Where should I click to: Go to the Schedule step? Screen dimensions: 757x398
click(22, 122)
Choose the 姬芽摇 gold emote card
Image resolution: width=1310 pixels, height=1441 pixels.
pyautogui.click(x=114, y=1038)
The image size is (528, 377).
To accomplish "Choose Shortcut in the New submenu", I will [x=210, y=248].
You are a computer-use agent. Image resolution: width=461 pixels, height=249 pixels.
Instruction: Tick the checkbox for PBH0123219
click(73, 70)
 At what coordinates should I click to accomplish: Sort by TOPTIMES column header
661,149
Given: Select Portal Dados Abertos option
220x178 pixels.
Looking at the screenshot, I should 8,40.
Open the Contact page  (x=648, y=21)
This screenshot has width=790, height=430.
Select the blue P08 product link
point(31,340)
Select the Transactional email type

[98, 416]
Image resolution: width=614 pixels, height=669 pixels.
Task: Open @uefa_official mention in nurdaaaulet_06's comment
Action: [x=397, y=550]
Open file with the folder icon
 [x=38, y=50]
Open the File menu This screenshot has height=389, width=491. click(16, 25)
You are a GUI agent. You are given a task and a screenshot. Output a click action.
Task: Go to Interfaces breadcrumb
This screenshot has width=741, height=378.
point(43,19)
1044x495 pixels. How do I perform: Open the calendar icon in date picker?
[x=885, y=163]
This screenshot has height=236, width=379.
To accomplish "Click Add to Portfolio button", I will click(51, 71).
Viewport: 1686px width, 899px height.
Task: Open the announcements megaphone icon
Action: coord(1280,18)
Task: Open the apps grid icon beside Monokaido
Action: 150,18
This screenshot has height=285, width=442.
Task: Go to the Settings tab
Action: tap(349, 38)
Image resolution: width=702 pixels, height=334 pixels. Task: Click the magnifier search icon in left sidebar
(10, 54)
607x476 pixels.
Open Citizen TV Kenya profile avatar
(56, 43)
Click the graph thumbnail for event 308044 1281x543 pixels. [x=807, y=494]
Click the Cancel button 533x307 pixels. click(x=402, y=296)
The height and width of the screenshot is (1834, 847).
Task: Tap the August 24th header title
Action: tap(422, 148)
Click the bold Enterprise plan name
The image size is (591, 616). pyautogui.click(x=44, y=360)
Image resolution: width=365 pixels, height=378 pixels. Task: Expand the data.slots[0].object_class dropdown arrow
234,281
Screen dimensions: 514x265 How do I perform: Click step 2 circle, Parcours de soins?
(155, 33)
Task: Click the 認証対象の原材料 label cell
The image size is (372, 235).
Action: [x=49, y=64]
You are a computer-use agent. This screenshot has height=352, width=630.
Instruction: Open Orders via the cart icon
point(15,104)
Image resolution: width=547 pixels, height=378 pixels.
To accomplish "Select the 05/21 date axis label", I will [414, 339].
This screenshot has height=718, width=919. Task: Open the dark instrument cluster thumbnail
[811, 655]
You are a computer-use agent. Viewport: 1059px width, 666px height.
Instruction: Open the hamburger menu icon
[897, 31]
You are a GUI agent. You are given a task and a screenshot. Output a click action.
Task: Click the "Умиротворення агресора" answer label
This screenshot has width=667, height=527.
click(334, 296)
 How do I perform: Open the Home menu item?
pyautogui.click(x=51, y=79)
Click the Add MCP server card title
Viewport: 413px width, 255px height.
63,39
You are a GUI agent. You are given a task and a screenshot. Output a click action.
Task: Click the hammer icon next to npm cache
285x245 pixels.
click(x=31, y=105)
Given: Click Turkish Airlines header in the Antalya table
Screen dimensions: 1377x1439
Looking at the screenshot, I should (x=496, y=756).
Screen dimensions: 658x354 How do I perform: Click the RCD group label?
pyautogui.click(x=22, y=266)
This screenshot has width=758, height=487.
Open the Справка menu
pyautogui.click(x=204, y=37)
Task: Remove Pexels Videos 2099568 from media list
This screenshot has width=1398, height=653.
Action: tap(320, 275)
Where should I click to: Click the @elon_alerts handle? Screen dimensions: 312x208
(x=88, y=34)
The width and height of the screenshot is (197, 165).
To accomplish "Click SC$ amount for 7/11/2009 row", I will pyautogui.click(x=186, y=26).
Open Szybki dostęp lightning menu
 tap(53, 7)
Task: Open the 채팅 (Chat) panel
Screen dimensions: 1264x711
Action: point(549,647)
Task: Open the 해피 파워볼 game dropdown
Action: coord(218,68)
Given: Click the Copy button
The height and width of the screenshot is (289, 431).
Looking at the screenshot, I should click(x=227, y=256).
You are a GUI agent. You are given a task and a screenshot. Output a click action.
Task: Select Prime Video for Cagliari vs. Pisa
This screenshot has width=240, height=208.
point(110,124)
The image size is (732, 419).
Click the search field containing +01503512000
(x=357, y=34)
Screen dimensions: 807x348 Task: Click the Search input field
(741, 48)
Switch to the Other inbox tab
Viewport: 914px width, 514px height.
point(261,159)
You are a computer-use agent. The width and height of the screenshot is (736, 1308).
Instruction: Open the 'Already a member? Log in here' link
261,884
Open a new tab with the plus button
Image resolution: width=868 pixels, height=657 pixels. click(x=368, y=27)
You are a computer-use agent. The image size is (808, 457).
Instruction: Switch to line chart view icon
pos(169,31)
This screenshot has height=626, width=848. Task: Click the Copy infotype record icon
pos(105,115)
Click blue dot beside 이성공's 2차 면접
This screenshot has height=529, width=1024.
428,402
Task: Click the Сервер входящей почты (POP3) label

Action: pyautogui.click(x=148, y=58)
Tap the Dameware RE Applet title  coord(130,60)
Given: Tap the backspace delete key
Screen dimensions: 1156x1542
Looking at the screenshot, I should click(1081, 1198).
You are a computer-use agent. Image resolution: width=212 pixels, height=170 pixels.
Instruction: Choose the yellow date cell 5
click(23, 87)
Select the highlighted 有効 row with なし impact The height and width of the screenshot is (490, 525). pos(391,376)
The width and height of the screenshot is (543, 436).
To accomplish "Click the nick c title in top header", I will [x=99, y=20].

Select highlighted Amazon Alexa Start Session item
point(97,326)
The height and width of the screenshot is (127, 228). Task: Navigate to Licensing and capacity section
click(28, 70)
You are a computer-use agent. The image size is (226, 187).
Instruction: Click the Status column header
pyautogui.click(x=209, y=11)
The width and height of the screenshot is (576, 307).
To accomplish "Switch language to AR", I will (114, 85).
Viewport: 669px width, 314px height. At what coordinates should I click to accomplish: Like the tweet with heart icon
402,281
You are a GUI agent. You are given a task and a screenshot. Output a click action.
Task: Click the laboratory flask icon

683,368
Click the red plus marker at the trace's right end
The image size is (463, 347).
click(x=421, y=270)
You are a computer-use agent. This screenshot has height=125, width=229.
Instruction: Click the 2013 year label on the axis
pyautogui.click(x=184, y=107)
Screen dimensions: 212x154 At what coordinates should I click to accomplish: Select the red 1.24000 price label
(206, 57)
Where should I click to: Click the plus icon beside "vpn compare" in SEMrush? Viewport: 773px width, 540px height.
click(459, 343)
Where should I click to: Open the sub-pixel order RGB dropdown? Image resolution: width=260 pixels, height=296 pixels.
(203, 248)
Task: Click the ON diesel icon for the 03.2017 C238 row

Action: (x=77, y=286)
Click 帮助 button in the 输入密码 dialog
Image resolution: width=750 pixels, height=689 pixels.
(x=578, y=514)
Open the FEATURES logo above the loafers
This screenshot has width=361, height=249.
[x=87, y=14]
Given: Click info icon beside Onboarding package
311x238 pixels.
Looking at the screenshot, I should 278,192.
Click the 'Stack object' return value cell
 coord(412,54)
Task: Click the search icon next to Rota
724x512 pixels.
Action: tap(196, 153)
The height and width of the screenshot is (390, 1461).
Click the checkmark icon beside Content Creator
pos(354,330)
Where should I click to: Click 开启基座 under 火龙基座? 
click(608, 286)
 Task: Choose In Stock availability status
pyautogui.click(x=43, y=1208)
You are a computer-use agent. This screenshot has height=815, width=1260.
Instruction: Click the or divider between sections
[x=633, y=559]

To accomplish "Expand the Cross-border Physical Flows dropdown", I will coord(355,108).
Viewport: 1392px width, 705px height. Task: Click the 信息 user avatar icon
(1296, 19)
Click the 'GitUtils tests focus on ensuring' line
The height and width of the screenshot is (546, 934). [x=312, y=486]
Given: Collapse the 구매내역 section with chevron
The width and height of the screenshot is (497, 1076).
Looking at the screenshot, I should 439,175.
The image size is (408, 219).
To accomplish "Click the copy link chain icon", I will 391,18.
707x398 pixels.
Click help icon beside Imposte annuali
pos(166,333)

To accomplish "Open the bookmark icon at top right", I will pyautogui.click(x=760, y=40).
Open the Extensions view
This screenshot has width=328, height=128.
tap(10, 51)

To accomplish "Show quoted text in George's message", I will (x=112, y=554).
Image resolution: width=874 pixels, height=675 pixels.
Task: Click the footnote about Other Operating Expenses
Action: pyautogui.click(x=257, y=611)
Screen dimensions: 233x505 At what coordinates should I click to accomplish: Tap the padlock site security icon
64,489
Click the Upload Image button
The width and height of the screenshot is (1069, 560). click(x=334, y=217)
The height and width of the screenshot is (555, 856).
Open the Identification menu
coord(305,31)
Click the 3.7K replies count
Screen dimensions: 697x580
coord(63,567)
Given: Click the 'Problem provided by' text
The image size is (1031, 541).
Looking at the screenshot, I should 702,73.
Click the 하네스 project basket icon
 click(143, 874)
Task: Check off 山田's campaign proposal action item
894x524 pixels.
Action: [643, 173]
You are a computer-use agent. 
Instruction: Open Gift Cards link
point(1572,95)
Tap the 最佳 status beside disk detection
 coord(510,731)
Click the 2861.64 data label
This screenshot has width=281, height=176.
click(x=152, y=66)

────────

### [TASK DESCRIPTION]
Produce exactly the lines from the one containing "Given: Click the 'Problem provided by' text" through the final line of the records above, both included, and no others.

### [REPLY]
Given: Click the 'Problem provided by' text
The image size is (1031, 541).
Looking at the screenshot, I should 702,73.
Click the 하네스 project basket icon
 click(143, 874)
Task: Check off 山田's campaign proposal action item
894x524 pixels.
Action: [643, 173]
You are a computer-use agent. 
Instruction: Open Gift Cards link
point(1572,95)
Tap the 最佳 status beside disk detection
 coord(510,731)
Click the 2861.64 data label
This screenshot has width=281, height=176.
click(x=152, y=66)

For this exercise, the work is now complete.